Éclairs fantastiques et gestes incestueux, jeux pervers et calculs glaçants deviennent vertigineux. Sans abandon de rigueur formelle malgré l'insertion de flashbacks et de fantasmes, le film se resserre et devient de plus en plus fou. Les amarres de la raison sont larguées peu à peu, comme se défait progressivement le nœud retenant la barque. Dans toute la dernière partie du Pornographe, chaque scène semble échapper à l'entendement moral, même si elle ne désigne a priori aucun événement terrible, même si elle n'est pas soutenue par un effet surréaliste.
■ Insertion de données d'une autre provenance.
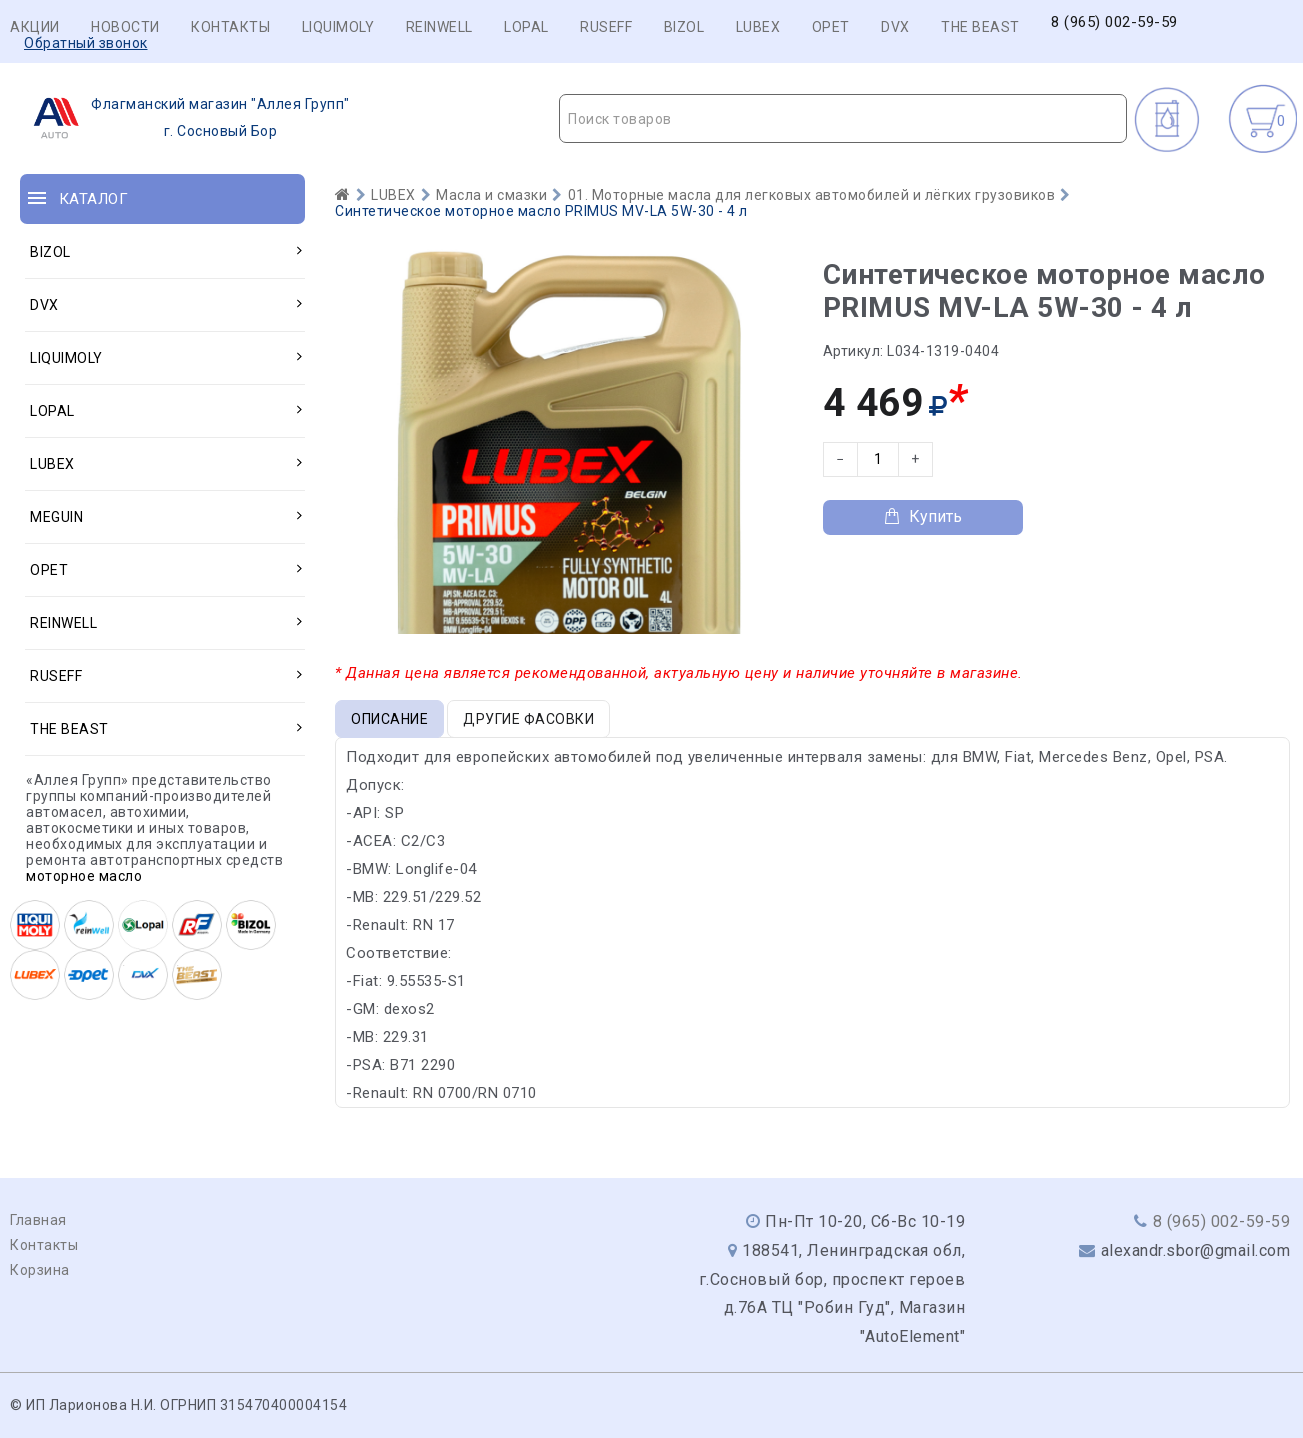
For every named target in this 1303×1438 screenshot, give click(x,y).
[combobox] (843, 118)
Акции (35, 27)
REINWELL (439, 27)
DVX (895, 27)
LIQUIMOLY (338, 27)
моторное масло (84, 876)
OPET (831, 27)
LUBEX (758, 27)
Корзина (40, 1270)
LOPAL (526, 27)
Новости (125, 27)
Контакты (230, 27)
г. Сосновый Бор (185, 118)
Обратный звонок (86, 43)
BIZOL (684, 27)
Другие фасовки (528, 719)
Il s'opère juste un glissement par une indécision de nature (fantasme ou réalité ?) et par une dérive de l'esprit du personnage principal, bien accompagnée par un mouvement plus général vers une sorte de folie collective. La société est vue en coupe et à partir de là, Imamura plonge au plus profond de la nature humaine, vers les pulsions et les désirs inavouables. Cette part cachée est éclairée avec les outils de l'anthropologue et c'est très impressionnant.
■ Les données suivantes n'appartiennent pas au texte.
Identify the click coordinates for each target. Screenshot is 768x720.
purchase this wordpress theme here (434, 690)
Ces trois films, édités ici en très belles copies, posent les remarquables fondations de l'œuvre de Shohei Imamura (avec Désir meurtrier, de 1964, tout aussi recommandable). Au détriment de titres plus connus comme Pluie noire ou La Ballade de Narayama, ils sont d'ailleurs largement commentés dans le documentaire de Paulo Rocha présent en bonus de ces Blu-rays, Shohei Imamura, le libre penseur, tiré de l'inestimable collection "Cinéma de notre temps". Leur découverte, ou leur redécouverte, permet de replacer le cinéaste au cœur de la "nouvelle vague" japonaise des années 1960. Ce cinéaste qui regardait cette société et ces individus pour en faire des films avec son cerveau, ses tripes et son sexe.